Kepala Staf TNI Angkatan Udara (KSAU) Marsekal TNI Mohamad Tonny Harjono memastikan Pangkalan TNI Angkatan Udara (Lanud) Raden Sadjad (RSA) menjadi lanud tipe A. Penetapan ini dilakukan setelah mendapatkan persetujuan dari Presiden Prabowo Subianto. Lokasi Lanud RSA yang dianggap strategis dan dekat dengan kawasan perairan Natuna menjadi alasan utama untuk pengangkatannya menjadi lanud tipe A.
Dengan status barunya, Lanud RSA akan mempermudah TNI AU dalam mengawasi kawasan udara Natuna dan sekitarnya. Mereka tengah berupaya untuk memperkuat alat utama sistem senjata (alutsista) serta fasilitas di Lanud RSA guna meningkatkan kinerja Lanud Raden Sajad. Meskipun masih dalam proses penyiapan sarana pra-sarana dan infrastruktur, TNI AU akan tetap melaksanakan patroli rutin di perairan Natuna.

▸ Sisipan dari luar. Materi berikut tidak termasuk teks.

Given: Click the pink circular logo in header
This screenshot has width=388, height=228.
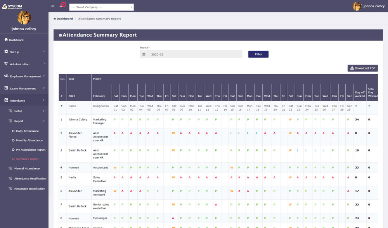Looking at the screenshot, I should pos(63,5).
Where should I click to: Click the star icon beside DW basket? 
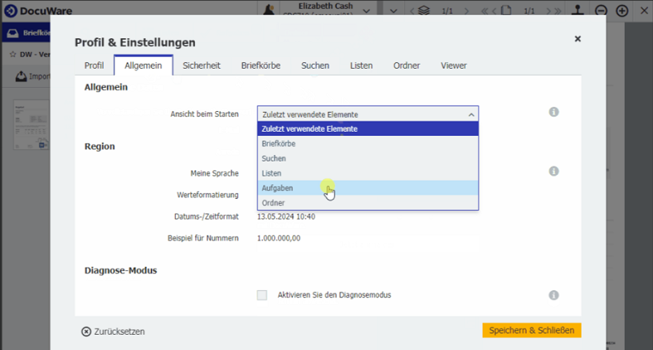click(x=14, y=54)
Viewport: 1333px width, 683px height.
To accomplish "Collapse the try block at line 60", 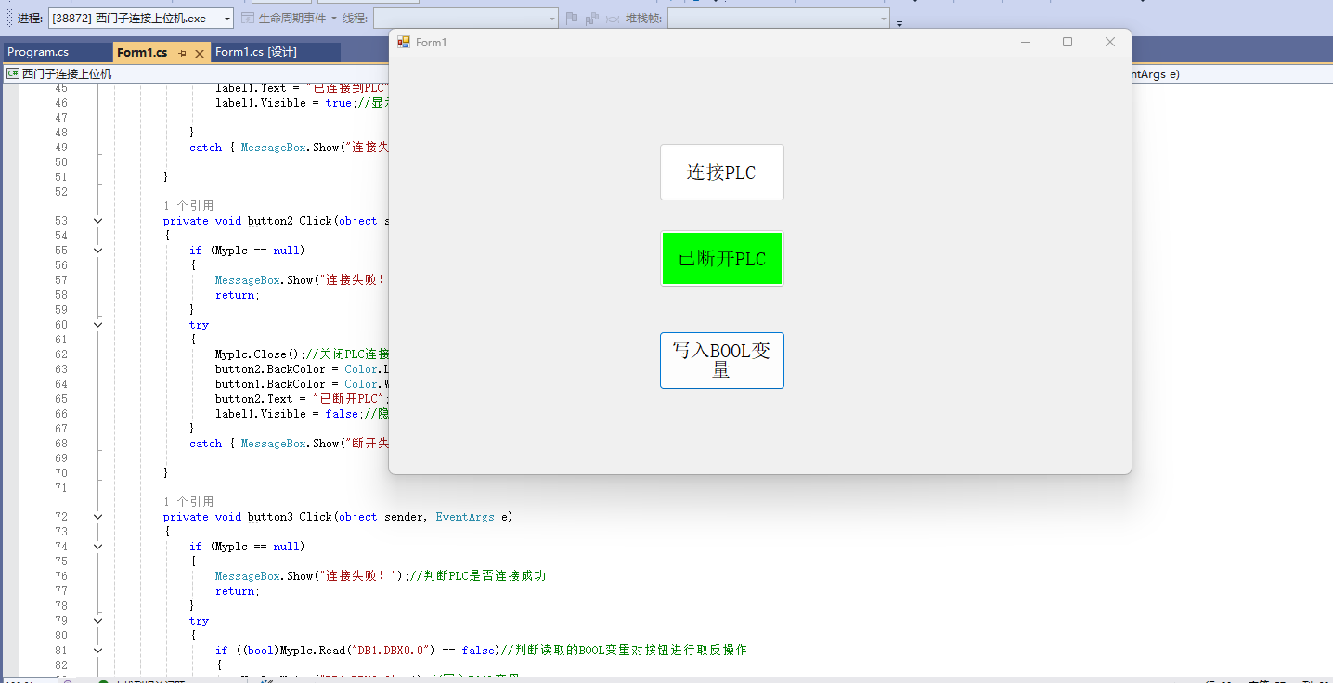I will (97, 325).
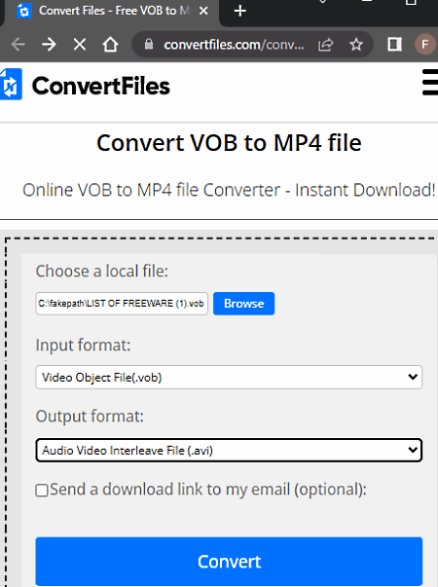The width and height of the screenshot is (438, 587).
Task: Open the browser side panel icon
Action: click(x=394, y=44)
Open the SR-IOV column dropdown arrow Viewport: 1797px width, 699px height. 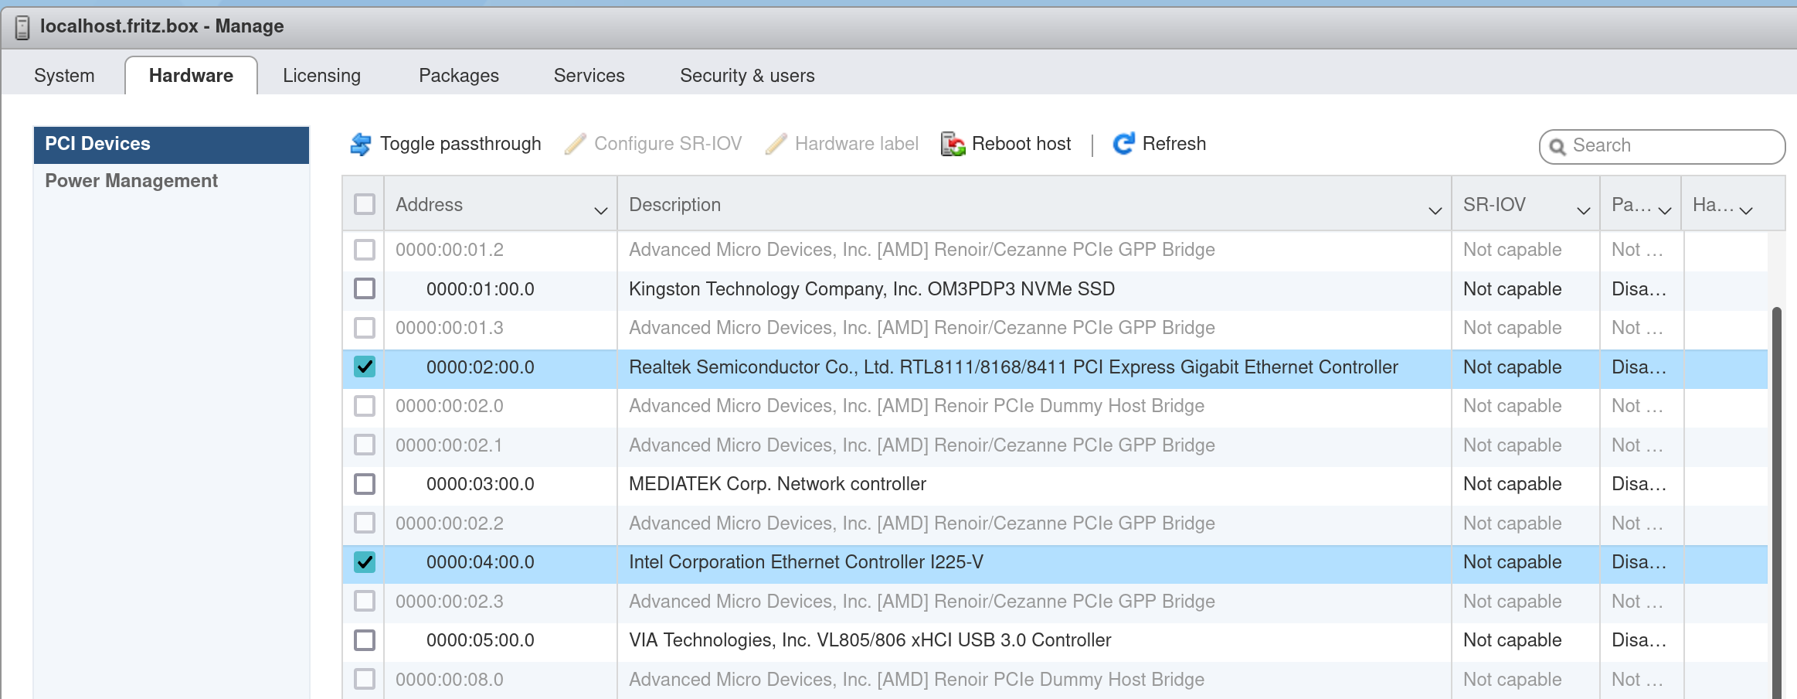coord(1583,210)
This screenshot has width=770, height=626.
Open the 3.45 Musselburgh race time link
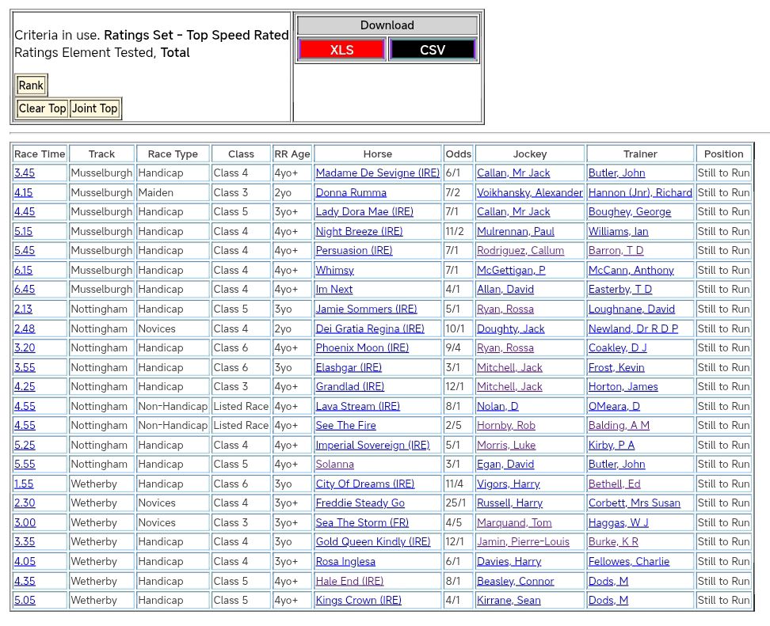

Patroli akan dilakukan dengan menggunakan pangkalan di Pontianak, Pekanbaru, Batam, Tanjung Pinang, dan sebagainya. Meskipun tugas mereka tidak selalu terlihat, Angkatan Udara bersedia menjaga negeri dan udara selama 24 jam sehari, 365 hari dalam setahun. Dengan upaya-upaya yang dilakukan, diharapkan Lanud RSA dapat semakin berkembang dan memainkan peran yang lebih besar dalam menjaga keamanan wilayah Indonesia.